What is being asked |
Take the entries that follow and return exactly the lines from the one holding "Introducing Xibo CMS" through the one holding "100: Additional help", both included. Nothing else is needed.

Items from a dataset:
-----

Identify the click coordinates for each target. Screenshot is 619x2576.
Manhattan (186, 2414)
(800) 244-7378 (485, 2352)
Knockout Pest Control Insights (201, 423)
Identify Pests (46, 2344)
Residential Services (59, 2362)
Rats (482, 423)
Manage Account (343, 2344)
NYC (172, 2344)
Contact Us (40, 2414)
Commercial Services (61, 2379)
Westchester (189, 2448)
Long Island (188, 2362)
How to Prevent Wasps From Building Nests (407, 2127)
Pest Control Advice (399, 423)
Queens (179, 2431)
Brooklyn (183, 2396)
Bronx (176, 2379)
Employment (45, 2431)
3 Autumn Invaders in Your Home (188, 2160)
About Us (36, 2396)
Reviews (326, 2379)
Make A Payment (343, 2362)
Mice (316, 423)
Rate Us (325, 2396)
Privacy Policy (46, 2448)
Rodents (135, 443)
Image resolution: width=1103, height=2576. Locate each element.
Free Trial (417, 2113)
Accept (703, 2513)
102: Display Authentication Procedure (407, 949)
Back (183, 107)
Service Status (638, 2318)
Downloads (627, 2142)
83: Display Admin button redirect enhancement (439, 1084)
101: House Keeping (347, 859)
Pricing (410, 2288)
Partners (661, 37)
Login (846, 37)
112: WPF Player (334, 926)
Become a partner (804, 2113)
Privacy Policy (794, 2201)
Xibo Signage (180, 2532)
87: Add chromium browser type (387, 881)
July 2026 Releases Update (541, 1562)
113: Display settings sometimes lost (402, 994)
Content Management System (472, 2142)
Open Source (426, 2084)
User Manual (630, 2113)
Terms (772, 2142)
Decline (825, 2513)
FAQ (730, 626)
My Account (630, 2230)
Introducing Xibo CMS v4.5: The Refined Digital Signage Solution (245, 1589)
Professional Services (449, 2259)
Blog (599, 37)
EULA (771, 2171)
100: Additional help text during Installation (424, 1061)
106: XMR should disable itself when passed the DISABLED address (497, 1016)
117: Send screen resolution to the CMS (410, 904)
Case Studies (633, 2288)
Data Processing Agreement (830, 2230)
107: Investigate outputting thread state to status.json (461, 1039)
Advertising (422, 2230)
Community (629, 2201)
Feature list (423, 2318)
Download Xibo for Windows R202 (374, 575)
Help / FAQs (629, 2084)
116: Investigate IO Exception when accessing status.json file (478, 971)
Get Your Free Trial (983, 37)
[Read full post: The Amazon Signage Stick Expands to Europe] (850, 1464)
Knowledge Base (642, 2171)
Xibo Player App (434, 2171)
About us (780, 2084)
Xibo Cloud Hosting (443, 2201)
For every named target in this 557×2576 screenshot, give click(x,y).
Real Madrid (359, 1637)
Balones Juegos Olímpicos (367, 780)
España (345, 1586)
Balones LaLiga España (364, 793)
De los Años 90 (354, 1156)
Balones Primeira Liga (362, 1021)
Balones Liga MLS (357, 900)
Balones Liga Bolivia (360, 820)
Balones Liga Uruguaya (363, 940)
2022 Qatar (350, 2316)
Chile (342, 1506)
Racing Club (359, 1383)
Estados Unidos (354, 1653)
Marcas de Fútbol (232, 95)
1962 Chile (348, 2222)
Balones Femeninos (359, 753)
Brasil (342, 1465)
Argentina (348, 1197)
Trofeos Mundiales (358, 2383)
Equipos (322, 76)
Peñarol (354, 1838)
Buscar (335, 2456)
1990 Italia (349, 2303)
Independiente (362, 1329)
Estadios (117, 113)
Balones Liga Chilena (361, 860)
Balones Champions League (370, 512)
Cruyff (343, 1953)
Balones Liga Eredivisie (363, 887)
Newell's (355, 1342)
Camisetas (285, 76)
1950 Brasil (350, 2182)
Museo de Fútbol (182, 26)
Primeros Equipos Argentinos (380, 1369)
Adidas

-----

The completed task |
Introducing Xibo CMS v4.5: The Refined Digital Signage Solution (245, 1589)
Professional Services (449, 2259)
Blog (599, 37)
EULA (771, 2171)
100: Additional help text during Installation (424, 1061)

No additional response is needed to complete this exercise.